# Bunny sitting!!,



## fluffy470 (Feb 24, 2012)

I'm bunny sitting for my BFF, and her bun buns are simply adorable!
View attachment 11569



Sent from my iPhone using Petguide.com Free App


----------



## fluffy470 (Feb 24, 2012)

Ok sorry it glitches out in me and auto posted  that black one in the photo is Koda and 
This is Meraid 
View attachment 11570



Sent from my iPhone using Petguide.com Free App


----------



## LightningWolf (Jun 8, 2012)

Cute bunnies.

Though Meraid's cage looks dirty, what's in his litter box?


----------



## catland (Sep 3, 2012)

I'm watching a school rabbit over winter break for extra credit. He drives me crazy. >_< he is nice but he chew everything, goes to the bathroom everywhere, and paces all night and day. Plus ge doesn't smell great.


----------



## Korra (Dec 11, 2011)

That's poo in the box. And I can almost bet that fluffy had cleaned it out just a day or two ago. Rabbits poop AN UNBELIEVABLE amount. It is totally ridiculous.


----------



## RatGirl_Red (Nov 26, 2012)

grumpy holland haha


----------



## Muttlycrew (Dec 21, 2012)

The pretty black (mini?) lop is so shiny! I love it! The broken tort Holland reminds me of one of my old buns! Bunnies do poo a lot.. Haha
I used to breed/show Holland Lops, I absolutely love them. I haven't run into a breed with a better personality.
Have fun with the buns!!


----------



## fluffy470 (Feb 24, 2012)

Yah that was poop xD I have cleaned her Litterbox three times since I got her xD they are being picked up today..I'm going to miss them but they were Stinkeeee! Lol



Sent from my iPhone using Petguide.com Free App


----------



## Muttlycrew (Dec 21, 2012)

Yeah keeping the smell contained can be difficult for sure... Haha!


----------



## LightningWolf (Jun 8, 2012)

Wow. I had a rabbit, but I do not remember him pooping that much (Granite he was a larger breed, a Harlequin, well ok, meat mutt).
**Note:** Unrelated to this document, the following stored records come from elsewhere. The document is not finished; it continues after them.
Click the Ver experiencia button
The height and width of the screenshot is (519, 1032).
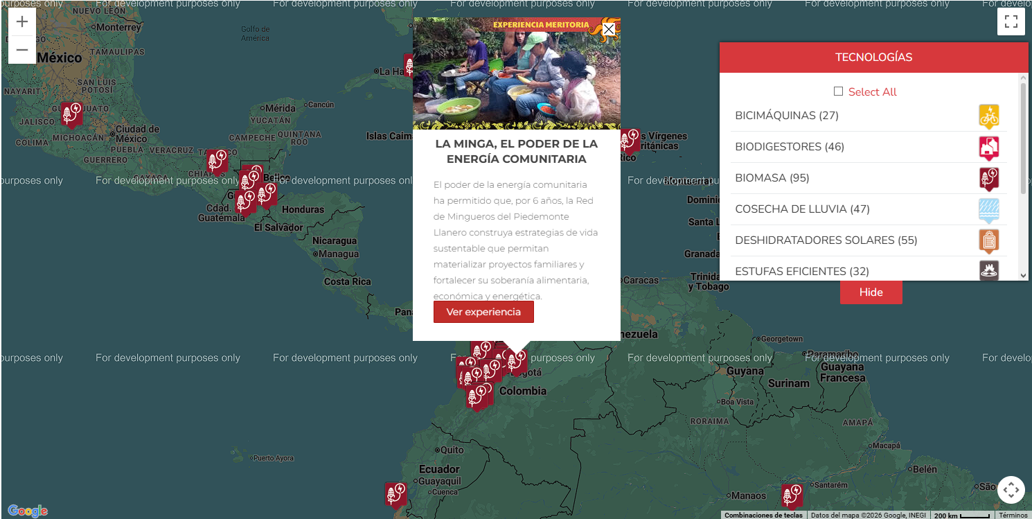pyautogui.click(x=483, y=312)
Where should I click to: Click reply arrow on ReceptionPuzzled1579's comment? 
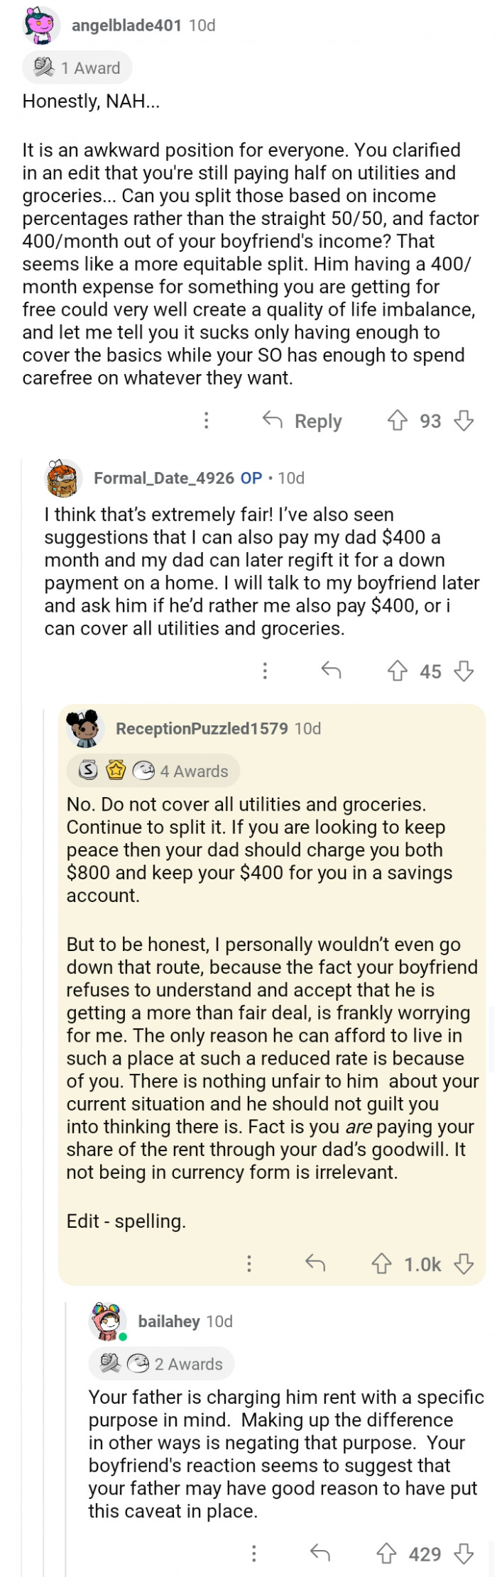pos(315,1264)
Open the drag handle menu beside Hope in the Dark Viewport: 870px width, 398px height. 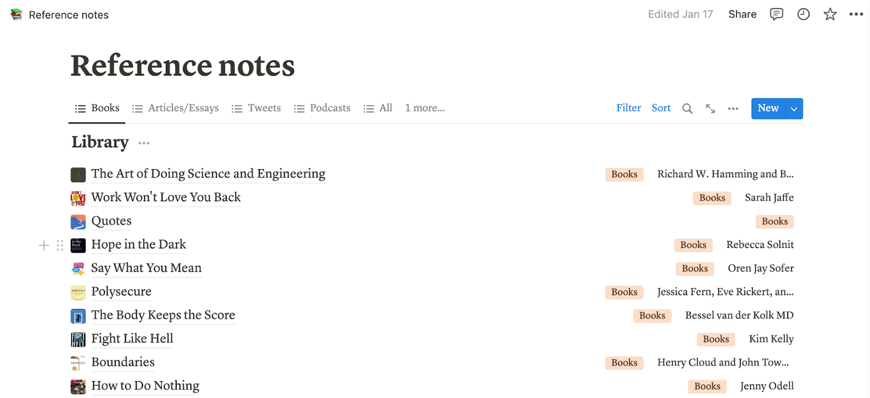tap(60, 245)
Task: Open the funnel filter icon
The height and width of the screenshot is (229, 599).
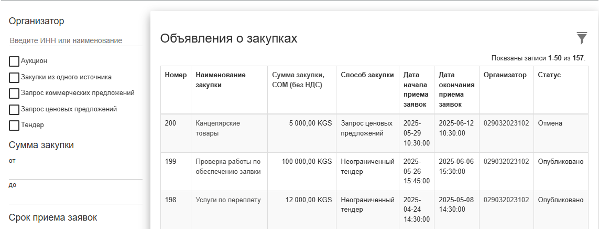Action: pos(581,38)
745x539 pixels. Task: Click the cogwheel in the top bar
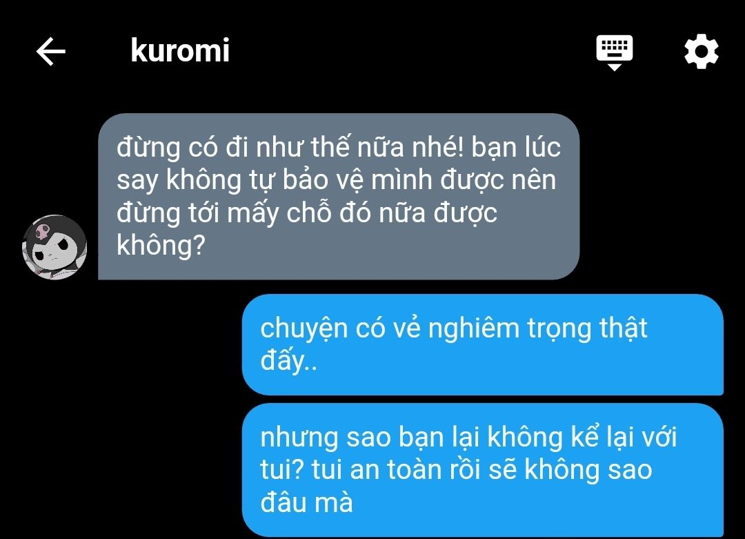point(701,51)
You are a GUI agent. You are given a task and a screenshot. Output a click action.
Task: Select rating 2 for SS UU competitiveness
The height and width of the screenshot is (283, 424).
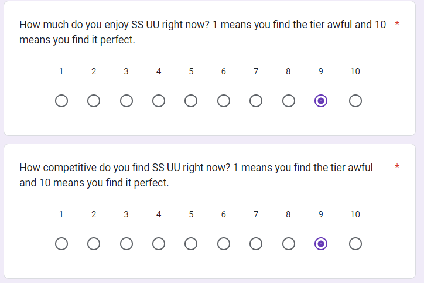94,244
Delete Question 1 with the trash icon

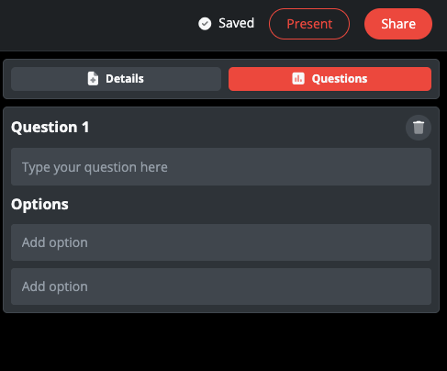point(419,128)
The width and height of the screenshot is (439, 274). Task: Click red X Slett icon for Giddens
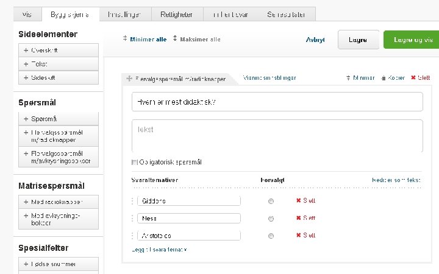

Am i the only one that finds it odd that there is a litter box While she is on a wire floor? Sorry that just doesn't make any sense to me. the litter box just seems really out of place.


----------



## Muttlycrew (Dec 21, 2012)

Yeah my bunnies have a litter box but they are on carpet with a mat over the carpet and under the litter box (in case of accidents) in a 4x4 pen.. I think if its in a wire cage with a drop tray it shouldn't really need a litter box or vice versa. But the litter box could just be for easier cleaning, too.


----------



## LightningWolf (Jun 8, 2012)

Yeah, on carpet or hard floor I understand.
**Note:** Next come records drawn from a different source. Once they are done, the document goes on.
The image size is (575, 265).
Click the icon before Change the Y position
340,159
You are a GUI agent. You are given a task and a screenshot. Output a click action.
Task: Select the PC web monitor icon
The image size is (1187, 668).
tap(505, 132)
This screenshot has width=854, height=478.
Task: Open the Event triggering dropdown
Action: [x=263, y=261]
Just would be kind of weird if that was for easier cleaning since she would just be able to slide out the pan to clean it easily. Unless that cage doesn't have a slide out pan then she needs a new cage. Oh well.


----------



## Gannyaan (Dec 7, 2012)

Many people keep rabbits on wire , and then keep some place for bedding... I doubt their feet would get caught in the wire so ...  and ya, bunnies if you feed them a lot, they poop sooooo much.... And their pee is stinky  ... But they're sweet pets and are very expressive hehe.. Mine used to growl to avoid going back in the cage! 
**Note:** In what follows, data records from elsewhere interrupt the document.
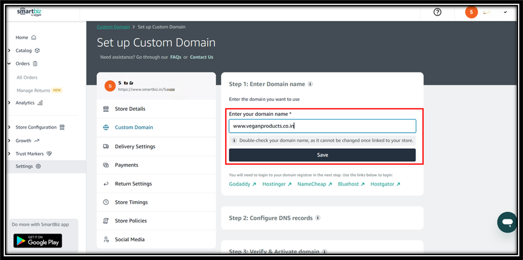Click the help question mark icon

point(437,12)
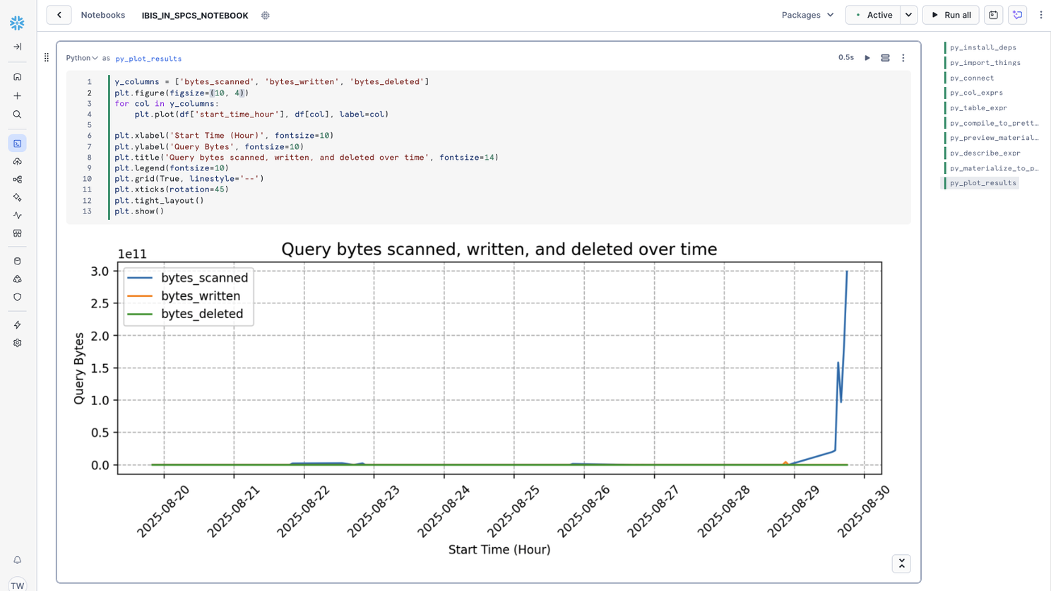
Task: Toggle the cell results display icon
Action: pos(885,58)
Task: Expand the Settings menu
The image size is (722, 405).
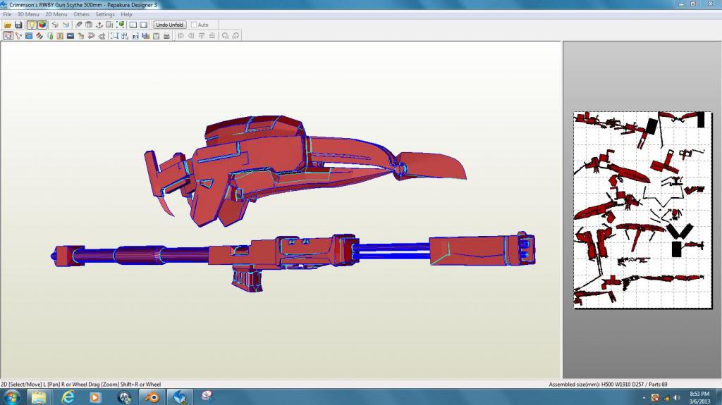Action: point(105,14)
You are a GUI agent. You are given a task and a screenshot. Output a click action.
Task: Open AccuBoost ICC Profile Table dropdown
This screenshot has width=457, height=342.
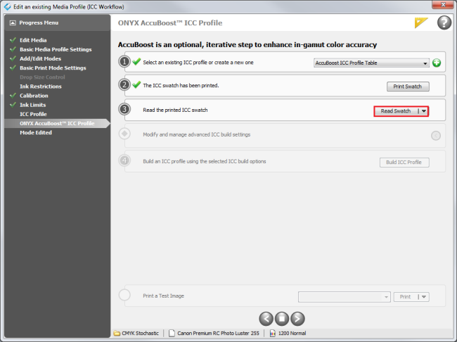[x=371, y=63]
Sent from my iPhone using Petguide.com Free App


----------



## Muttlycrew (Dec 21, 2012)

Yeah mine are on wire when they are outside, they just have beds in their hutches. I just don't have a litter box out there because its wire..

I think the point they were trying to make is why have a litter box when there is essentially a big litter box jut underneath the wire.


Sent from my iPhone using Petguide.com Free App


----------



## LightningWolf (Jun 8, 2012)

I've never heard of adding bedding to a wire floor cage. Most I know just add a place to sit like a piece of wood or tile.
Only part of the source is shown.